A verbatim reprint of the records below is what this exercise asks for.

▸ **MATERIAL PROVIDED**
►
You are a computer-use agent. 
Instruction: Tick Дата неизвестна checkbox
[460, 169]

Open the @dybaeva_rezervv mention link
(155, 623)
◄
▸ **RESPONSE AREA**
You are a computer-use agent. 
Instruction: Tick Дата неизвестна checkbox
[460, 169]

Open the @dybaeva_rezervv mention link
(155, 623)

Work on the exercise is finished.